A SCUOLA DI FELICITÀ

Certe volte un evento supera le aspettative con cui lo hai immaginato.
È quello che è successo con l’incontro che abbiamo organizzato come Rosatinet, pensato come un semplice open talk sulla formazione e la scuola — e che invece si è trasformato in qualcosa di più profondo: un momento di ascolto, di connessione, di autentico scambio tra chi la scuola la vive ogni giorno.

In una cornice meravigliosa come la Biblioteca Sperelliana di Gubbio, ho voluto accanto a me due dirigenti che stimo molto, David Nadery e Maria Marinangeli, presidi eugubini capaci di guardare oltre la burocrazia e mettere al centro le persone.

E poi Filippo Stirati, oggi sindaco ma per una vita insegnante, che con il suo intervento ha portato in sala un tono umano e autorevole insieme, ricordandoci che “fare scuola” è un atto di cura, prima ancora che di trasmissione di sapere.

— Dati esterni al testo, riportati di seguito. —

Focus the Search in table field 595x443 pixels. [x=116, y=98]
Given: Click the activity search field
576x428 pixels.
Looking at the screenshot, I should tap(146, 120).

E infine lui, Enrico Galiano.
Chi ama la scuola lo conosce: insegnante in una periferia friulana, autore della webserie “Cose da prof”, anima dei #poeteppisti che imbrattano le città di versi.
Sul palco, Galiano ha parlato con la stessa intensità con cui scrive.
Ha raccontato la sua classe, i ragazzi che gli insegnano ogni giorno a guardare la vita con occhi nuovi.
E ci ha ricordato che non ti ascoltano, se tu per primo non li ascolti”.

Mentre lo ascoltavo, pensavo a quante volte, anche da formatrice, mi è capitato di sentirmi “ripetente”.
Di fronte a un gruppo nuovo, a un’aula silenziosa, a una domanda inattesa.
E ho riconosciuto in quelle parole la verità del suo ultimo libro, “Scuola di felicità per eterni ripetenti” (Garzanti):la felicità non è una lezione che si insegna, ma una che si impara ogni volta da capo.

Galiano scrive che sono i ragazzi a ricordarci ciò che nella vita si è sempre saputo, ma che a volte ci si rifiuta di sapere.
Che hanno ragione quando ridono, quando amano, quando si arrabbiano perché non si sentono ascoltati.
E ascoltandolo, quella sera, ci siamo sentiti tutti un po’ alunni: consapevoli che per quanta esperienza si accumuli, per quante strade si percorrano, restiamo sempre eterni ripetenti alla scuola della felicità.

Quando le luci si sono spente e la sala si è svuotata lentamente, ho provato una gratitudine profonda.
Per chi c’era, per chi ha ascoltato, per chi ha portato in aula la propria idea di scuola.
Ma soprattutto per i ragazzi — presenti o evocati — che ci ricordano, ogni giorno, il motivo per cui scegliamo di fare questo mestiere: per imparare a imparare ancora.